» HOW TO COMPLETE THIS TASK
Transcribe the records that follow, preserving every word.

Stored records
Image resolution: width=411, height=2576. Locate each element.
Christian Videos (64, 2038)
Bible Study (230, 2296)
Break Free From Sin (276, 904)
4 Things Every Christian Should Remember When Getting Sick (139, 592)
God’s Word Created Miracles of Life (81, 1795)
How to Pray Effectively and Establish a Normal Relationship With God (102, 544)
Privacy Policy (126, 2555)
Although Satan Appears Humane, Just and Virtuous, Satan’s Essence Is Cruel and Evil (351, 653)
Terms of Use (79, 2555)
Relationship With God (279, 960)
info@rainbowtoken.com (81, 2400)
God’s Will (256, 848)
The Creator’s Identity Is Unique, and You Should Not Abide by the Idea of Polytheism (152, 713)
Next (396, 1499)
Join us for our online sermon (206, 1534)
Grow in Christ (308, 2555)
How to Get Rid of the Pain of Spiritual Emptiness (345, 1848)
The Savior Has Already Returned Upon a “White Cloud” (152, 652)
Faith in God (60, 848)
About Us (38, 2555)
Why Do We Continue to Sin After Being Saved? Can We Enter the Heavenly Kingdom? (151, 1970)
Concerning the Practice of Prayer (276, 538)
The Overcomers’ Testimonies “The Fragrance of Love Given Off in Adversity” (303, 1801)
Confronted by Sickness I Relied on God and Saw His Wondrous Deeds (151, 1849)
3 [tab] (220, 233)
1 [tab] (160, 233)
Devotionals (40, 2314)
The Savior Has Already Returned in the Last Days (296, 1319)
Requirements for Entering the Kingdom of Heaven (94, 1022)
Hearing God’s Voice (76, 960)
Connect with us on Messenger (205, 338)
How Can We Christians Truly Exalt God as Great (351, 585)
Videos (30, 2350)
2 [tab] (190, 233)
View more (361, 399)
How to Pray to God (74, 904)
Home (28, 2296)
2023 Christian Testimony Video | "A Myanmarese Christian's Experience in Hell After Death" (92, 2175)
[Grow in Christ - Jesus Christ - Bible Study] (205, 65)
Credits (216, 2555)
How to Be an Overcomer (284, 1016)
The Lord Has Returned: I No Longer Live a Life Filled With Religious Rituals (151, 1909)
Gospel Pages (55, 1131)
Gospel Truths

» WORKED SOLUTION
Image resolution: width=411, height=2576. Locate each element.
Christian Videos (64, 2038)
Bible Study (230, 2296)
Break Free From Sin (276, 904)
4 Things Every Christian Should Remember When Getting Sick (139, 592)
God’s Word Created Miracles of Life (81, 1795)
How to Pray Effectively and Establish a Normal Relationship With God (102, 544)
Privacy Policy (126, 2555)
Although Satan Appears Humane, Just and Virtuous, Satan’s Essence Is Cruel and Evil (351, 653)
Terms of Use (79, 2555)
Relationship With God (279, 960)
info@rainbowtoken.com (81, 2400)
God’s Will (256, 848)
The Creator’s Identity Is Unique, and You Should Not Abide by the Idea of Polytheism (152, 713)
Next (396, 1499)
Join us for our online sermon (206, 1534)
Grow in Christ (308, 2555)
How to Get Rid of the Pain of Spiritual Emptiness (345, 1848)
The Savior Has Already Returned Upon a “White Cloud” (152, 652)
Faith in God (60, 848)
About Us (38, 2555)
Why Do We Continue to Sin After Being Saved? Can We Enter the Heavenly Kingdom? (151, 1970)
Concerning the Practice of Prayer (276, 538)
The Overcomers’ Testimonies “The Fragrance of Love Given Off in Adversity” (303, 1801)
Confronted by Sickness I Relied on God and Saw His Wondrous Deeds (151, 1849)
3 [tab] (220, 233)
1 [tab] (160, 233)
Devotionals (40, 2314)
The Savior Has Already Returned in the Last Days (296, 1319)
Requirements for Entering the Kingdom of Heaven (94, 1022)
Hearing God’s Voice (76, 960)
Connect with us on Messenger (205, 338)
How Can We Christians Truly Exalt God as Great (351, 585)
Videos (30, 2350)
2 [tab] (190, 233)
View more (361, 399)
How to Pray to God (74, 904)
Home (28, 2296)
2023 Christian Testimony Video | "A Myanmarese Christian's Experience in Hell After Death" (92, 2175)
[Grow in Christ - Jesus Christ - Bible Study] (205, 65)
Credits (216, 2555)
How to Be an Overcomer (284, 1016)
The Lord Has Returned: I No Longer Live a Life Filled With Religious Rituals (151, 1909)
Gospel Pages (55, 1131)
Gospel Truths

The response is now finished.